Nevertheless, there appears to be gradual acceptance in Whitehall that most, if not all, universities will charge the full £3,000 if the bill gets through. Some universities may come to grief if they misjudge the market, but the initial cost to the Treasury will be huge - and far more than initially envisaged. The assumptions underlying the chancellor's reluctant acceptance of top-up fees remain shrouded in secrecy, but it is thought that the plans assumed that half of all courses would attract the full fee. If, as seems likely, the proportion is closer to 90 per cent, the overrun will amount to hundreds of millions of pounds, leaving much less scope for sweeteners.
Mr Johnson has rightly identified the plight of students from poor homes, who will be faced with a £2,000 fee despite qualifying for continuing remission of the current charges, as the first subject for negotiation. For the state to pick up the entire bill would be extremely expensive, but to refuse to do so would play into the hands of those who see fees as an unreasonable burden on the poor.
If the prospect of £1,000 fees was deemed sufficiently off-putting to warrant full public subsidy, how can ministers argue that such students will take twice that amount in their stride? If the government gets its way and a market operates, the state would be agreeing to meet the full cost of poor students going to second-tier universities but not to the "top" institutions. If there is no market, rich and poor alike end up paying the premium rate.

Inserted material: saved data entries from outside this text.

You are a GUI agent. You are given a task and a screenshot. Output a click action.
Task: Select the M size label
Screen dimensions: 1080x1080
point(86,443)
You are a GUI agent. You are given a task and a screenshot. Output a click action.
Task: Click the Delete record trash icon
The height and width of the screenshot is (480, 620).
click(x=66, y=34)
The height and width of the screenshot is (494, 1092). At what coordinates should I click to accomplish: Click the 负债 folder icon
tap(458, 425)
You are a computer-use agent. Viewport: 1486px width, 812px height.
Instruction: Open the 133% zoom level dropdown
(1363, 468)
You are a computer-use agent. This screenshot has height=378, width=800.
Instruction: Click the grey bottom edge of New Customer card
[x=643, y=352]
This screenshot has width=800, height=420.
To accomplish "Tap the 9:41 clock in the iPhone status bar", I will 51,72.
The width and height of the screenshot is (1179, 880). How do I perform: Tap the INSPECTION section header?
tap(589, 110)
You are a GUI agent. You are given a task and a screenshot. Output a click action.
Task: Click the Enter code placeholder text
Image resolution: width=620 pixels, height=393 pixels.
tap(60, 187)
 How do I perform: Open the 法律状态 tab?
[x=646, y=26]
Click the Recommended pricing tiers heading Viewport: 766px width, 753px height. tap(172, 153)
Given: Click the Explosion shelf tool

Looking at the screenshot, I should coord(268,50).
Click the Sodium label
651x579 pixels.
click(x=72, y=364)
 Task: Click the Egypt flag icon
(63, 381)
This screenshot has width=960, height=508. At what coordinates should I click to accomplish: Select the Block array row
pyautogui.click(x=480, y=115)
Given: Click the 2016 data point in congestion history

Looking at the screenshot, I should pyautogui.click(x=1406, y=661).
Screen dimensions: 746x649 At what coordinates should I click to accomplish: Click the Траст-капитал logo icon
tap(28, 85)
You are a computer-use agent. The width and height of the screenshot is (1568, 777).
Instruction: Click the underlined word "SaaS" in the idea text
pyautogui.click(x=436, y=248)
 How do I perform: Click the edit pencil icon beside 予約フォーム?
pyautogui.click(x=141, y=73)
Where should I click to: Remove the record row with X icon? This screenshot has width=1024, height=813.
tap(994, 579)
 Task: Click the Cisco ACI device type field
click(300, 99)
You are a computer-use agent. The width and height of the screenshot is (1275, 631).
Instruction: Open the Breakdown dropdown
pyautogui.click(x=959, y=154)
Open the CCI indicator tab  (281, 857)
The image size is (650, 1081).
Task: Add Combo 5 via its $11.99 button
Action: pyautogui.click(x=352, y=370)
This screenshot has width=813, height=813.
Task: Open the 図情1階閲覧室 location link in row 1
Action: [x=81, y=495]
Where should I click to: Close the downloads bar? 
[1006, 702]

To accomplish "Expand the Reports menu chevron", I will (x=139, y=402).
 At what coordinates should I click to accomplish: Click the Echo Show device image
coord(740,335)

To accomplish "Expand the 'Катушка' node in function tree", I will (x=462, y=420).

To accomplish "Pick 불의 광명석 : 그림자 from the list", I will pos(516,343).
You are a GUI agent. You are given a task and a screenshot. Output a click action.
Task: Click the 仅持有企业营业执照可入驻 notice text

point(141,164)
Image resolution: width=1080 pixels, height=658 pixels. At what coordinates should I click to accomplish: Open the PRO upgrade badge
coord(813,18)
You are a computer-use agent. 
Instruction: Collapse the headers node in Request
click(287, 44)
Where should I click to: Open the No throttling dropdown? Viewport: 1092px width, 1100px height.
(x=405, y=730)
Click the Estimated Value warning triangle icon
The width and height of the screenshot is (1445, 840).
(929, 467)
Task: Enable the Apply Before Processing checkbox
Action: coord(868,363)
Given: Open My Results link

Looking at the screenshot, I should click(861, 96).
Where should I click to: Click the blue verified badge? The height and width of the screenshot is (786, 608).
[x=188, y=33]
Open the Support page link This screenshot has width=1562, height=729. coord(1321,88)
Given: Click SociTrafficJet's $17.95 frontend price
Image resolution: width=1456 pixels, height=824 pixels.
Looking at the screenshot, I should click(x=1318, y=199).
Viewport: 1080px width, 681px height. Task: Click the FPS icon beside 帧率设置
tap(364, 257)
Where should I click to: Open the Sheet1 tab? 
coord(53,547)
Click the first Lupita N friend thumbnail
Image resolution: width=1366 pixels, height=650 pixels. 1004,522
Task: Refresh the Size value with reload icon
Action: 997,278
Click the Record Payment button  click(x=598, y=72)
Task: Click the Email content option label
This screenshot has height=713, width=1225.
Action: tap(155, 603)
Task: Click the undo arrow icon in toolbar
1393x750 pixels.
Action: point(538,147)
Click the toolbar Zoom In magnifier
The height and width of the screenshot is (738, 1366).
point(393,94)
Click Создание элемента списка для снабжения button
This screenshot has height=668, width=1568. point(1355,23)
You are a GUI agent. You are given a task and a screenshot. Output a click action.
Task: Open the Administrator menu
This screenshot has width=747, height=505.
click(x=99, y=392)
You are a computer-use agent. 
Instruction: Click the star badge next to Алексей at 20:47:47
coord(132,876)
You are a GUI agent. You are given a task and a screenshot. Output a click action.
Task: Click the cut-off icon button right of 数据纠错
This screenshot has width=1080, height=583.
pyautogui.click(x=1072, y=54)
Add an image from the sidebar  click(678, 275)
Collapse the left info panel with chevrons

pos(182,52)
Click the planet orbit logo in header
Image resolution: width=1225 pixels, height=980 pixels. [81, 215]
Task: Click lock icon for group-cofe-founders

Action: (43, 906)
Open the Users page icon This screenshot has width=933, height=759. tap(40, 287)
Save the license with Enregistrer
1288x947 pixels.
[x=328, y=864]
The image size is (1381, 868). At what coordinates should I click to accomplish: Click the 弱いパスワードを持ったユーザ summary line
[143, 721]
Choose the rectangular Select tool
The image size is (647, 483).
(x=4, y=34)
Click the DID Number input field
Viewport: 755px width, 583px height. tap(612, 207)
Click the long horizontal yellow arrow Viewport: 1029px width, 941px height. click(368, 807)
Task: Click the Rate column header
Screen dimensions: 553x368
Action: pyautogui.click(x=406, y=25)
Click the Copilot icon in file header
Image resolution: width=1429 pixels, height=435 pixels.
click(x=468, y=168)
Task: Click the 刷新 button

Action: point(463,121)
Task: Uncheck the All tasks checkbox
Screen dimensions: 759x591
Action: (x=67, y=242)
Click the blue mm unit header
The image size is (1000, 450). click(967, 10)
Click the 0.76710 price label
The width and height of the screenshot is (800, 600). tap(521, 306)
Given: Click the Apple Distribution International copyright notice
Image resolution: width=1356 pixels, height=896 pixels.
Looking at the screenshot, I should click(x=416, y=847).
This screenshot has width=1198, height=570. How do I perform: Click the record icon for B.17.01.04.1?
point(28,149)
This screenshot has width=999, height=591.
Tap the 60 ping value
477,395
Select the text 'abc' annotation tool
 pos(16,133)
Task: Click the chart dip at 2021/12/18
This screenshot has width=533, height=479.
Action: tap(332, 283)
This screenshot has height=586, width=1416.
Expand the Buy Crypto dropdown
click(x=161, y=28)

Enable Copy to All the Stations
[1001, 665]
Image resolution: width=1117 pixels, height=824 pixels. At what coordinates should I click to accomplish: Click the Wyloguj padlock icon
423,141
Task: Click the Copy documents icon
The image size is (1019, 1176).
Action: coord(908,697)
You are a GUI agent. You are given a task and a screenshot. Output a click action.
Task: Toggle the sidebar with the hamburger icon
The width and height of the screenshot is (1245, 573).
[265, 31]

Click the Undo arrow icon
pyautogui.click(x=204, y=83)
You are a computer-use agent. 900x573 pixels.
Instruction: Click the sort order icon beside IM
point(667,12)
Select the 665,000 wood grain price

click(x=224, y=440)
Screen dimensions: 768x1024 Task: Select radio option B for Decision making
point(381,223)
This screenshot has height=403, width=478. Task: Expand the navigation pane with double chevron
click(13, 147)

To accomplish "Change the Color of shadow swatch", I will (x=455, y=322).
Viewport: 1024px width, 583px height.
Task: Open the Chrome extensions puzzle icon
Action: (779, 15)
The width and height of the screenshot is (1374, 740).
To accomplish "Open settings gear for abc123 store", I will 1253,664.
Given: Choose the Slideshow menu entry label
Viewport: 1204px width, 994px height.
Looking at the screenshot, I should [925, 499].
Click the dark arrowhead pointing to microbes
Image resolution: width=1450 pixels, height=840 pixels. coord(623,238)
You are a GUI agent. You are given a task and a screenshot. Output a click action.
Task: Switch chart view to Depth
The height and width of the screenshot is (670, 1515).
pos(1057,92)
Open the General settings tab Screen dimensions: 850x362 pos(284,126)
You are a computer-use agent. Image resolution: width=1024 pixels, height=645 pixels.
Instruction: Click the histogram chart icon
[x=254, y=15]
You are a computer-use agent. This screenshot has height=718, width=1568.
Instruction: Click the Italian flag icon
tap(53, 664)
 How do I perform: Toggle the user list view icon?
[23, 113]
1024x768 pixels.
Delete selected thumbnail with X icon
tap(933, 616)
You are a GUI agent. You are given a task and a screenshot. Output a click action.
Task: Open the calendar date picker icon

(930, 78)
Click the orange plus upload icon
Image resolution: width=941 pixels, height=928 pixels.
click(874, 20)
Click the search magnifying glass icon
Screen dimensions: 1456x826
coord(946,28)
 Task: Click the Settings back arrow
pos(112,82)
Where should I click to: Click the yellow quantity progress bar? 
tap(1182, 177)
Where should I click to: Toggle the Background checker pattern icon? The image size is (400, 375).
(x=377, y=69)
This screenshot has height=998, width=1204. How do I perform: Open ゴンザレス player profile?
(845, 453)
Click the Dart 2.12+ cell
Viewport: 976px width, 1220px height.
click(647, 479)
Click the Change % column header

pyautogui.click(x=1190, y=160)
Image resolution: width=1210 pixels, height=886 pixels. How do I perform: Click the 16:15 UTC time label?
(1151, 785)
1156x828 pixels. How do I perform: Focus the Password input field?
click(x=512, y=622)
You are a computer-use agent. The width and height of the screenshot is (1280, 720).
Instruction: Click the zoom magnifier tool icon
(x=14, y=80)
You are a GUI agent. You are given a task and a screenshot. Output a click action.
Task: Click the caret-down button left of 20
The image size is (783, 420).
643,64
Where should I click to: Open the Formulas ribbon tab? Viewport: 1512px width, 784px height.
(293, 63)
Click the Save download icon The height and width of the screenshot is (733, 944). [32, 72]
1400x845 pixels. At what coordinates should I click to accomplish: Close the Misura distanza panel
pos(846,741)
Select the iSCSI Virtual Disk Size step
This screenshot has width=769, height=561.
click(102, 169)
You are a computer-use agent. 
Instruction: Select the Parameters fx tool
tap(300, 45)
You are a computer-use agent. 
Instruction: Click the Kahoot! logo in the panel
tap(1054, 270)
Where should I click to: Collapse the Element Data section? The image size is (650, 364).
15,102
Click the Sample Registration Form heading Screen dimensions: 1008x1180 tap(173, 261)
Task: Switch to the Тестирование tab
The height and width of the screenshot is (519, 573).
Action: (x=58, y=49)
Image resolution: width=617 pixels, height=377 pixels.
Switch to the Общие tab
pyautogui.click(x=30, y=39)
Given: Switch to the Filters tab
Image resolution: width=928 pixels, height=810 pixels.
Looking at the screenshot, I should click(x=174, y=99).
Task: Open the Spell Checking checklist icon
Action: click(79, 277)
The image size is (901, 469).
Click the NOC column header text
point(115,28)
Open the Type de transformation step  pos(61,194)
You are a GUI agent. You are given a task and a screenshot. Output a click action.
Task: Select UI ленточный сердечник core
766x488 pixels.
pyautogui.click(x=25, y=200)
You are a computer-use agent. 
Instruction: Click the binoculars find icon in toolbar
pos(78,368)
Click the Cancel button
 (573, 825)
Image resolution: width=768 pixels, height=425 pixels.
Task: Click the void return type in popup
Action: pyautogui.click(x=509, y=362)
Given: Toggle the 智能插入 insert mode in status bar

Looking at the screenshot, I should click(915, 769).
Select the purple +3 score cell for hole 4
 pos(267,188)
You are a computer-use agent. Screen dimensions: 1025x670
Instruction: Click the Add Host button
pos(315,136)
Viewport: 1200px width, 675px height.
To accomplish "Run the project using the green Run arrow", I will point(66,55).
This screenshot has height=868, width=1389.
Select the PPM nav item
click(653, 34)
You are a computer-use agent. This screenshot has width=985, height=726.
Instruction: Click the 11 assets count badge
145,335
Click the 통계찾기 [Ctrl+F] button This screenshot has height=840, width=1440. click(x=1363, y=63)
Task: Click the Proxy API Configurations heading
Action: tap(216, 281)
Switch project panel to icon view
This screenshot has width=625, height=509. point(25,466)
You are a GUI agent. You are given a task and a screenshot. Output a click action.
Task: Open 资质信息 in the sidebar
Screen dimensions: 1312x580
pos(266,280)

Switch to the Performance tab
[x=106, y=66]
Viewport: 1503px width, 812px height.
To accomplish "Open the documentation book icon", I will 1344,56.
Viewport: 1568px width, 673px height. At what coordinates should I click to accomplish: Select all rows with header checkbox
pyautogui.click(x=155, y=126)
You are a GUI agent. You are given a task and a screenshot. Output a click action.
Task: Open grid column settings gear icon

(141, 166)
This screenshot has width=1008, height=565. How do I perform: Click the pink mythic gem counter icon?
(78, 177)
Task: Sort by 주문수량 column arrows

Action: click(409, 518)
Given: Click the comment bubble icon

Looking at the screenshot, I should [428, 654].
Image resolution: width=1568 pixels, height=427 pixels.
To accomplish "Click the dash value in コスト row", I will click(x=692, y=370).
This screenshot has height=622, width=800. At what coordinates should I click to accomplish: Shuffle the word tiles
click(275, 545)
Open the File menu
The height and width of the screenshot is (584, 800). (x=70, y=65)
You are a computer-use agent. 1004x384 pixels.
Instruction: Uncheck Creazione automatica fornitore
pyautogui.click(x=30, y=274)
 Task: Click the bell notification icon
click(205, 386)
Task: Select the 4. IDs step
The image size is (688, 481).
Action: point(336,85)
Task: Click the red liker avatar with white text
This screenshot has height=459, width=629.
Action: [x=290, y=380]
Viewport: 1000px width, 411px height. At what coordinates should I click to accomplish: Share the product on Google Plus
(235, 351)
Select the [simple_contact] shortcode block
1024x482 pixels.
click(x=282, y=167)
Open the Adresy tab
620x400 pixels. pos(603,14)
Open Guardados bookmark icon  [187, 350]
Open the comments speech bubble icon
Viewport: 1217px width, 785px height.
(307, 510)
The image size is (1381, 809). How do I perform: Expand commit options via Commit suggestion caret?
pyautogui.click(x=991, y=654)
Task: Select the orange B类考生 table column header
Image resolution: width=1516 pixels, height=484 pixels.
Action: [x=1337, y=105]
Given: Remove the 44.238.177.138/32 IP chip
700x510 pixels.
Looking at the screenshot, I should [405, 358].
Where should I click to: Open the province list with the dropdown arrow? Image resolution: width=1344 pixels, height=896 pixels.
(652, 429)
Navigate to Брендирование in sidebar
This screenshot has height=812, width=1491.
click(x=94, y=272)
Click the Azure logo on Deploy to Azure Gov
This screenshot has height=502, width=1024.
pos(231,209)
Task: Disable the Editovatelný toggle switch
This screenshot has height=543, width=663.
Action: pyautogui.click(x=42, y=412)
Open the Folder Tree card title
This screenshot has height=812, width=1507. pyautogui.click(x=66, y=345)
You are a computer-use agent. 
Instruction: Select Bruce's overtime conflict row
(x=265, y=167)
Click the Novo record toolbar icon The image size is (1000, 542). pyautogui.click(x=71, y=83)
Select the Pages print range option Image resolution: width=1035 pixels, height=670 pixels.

The proposed "solution" is hardly that. Ministers would simply rebrand maintenance grants and add a further loan element to bring the total to £3,000. Never mind that fee payments will not begin until an indeterminate point after graduation, so students would naturally use the extra money to cope with immediate living costs. The actual addition to students' budgets would be minimal and would add to the debts that are assumed to be the problem in the first place.
It is difficult to imagine that student leaders or Labour rebels will be impressed by such sleight of hand. In the end, Mr Johnson will surely have to come back to the grant increases that he ruled out yesterday - if the Treasury will let him.